Il 16 marzo il ministro Dario Franceschini annunciava con un tweet quello che sarà uno dei più grandi eventi musicali di questi anni: i concerti di David Gilmour a Pompei il 7 e 8 luglio.
Lo storico chitarrista e co-fondatore dei Pink Floyd si è mostrato entusiasta dell’accordo raggiunto, sulla sua pagina facebook ha infatti dichiarato “Voglio ringraziare il Ministero delle Attività Culturali per avermi dato l’opportunità di esibirmi ancora in questo luogo storico e fantastico. Suonare qui nel 1971 è stato davvero unico e non vedo l’ora di tornare e possibilmente vivere nuovi indimenticabili momenti ma questa volta è persino più speci
ale perché ci sarà un pubblico presente”.

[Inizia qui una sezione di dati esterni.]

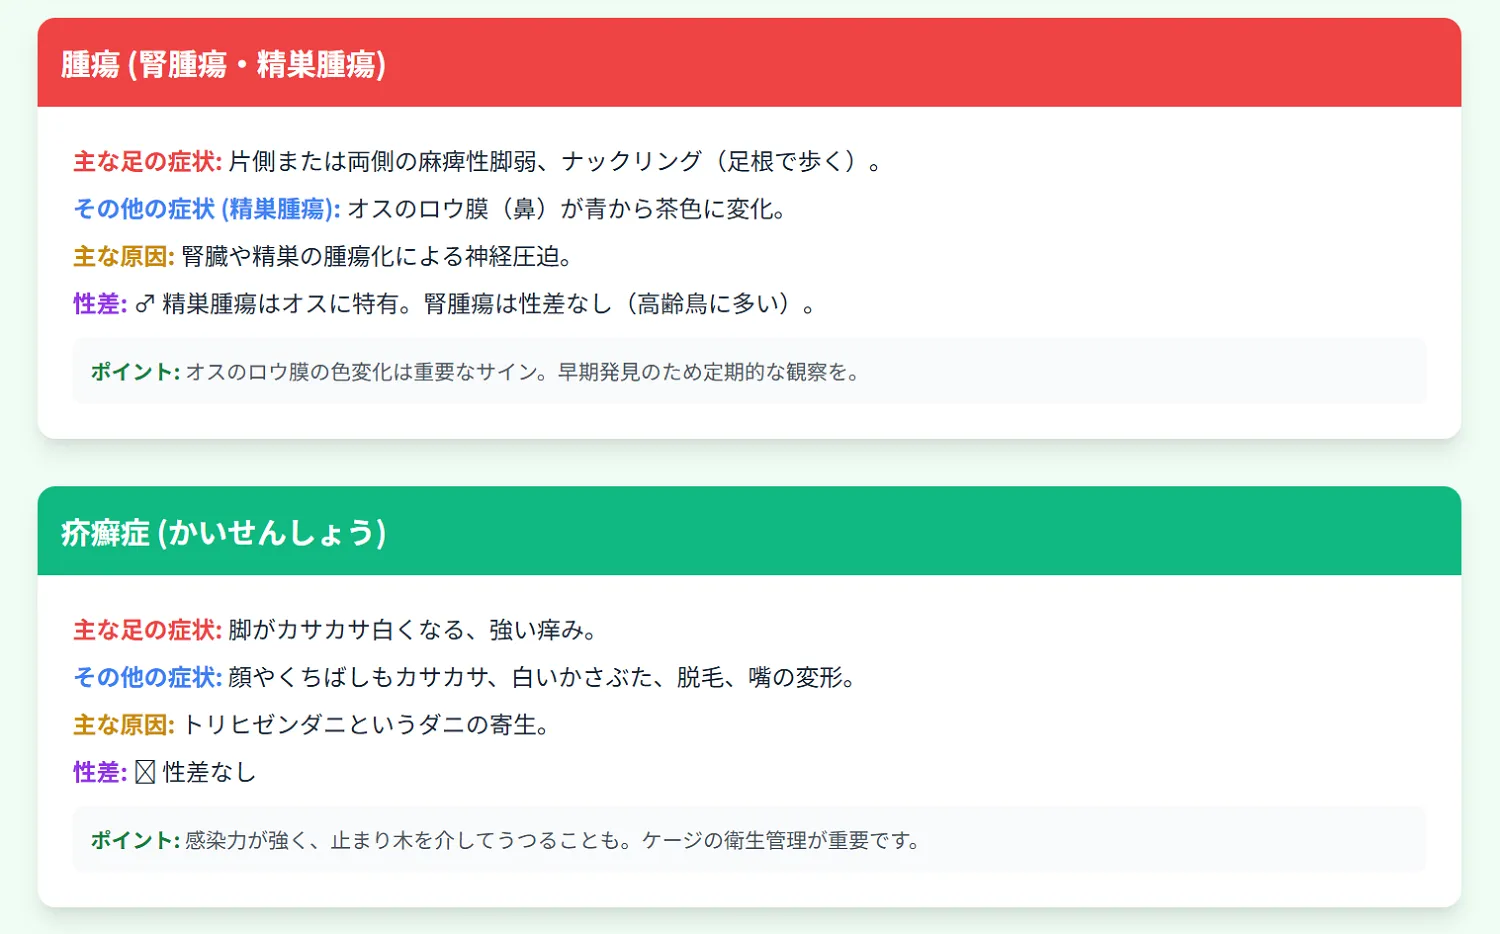Screen dimensions: 1500x934
Task: Click the orange 主な原因 label in scabies card
Action: [x=124, y=725]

Fu infatti un evento storico quello del Live in Pompei dell’ottobre del 1971, un concerto a porte chiuse registrato in quattro giornate in Pink Floyd: Live in Pompeii.
Furono i primi a suonare musica rock nell’anfiteatro romano e adesso Gilmour sarà il primo a suonarvi davanti ad un pubblico, ma un pubblico a dir poco di elite. Il prezzo dei biglietti – messi in vendita il 22 marzo – è di 345 euro. Sui siti di rivendita privata se ne trovano anche a 1000 euro.
Non è l’unica tappa italiana per Gilmour che suonerà anche a Verona il 10 e 11 luglio. Probabile una data anche a Roma.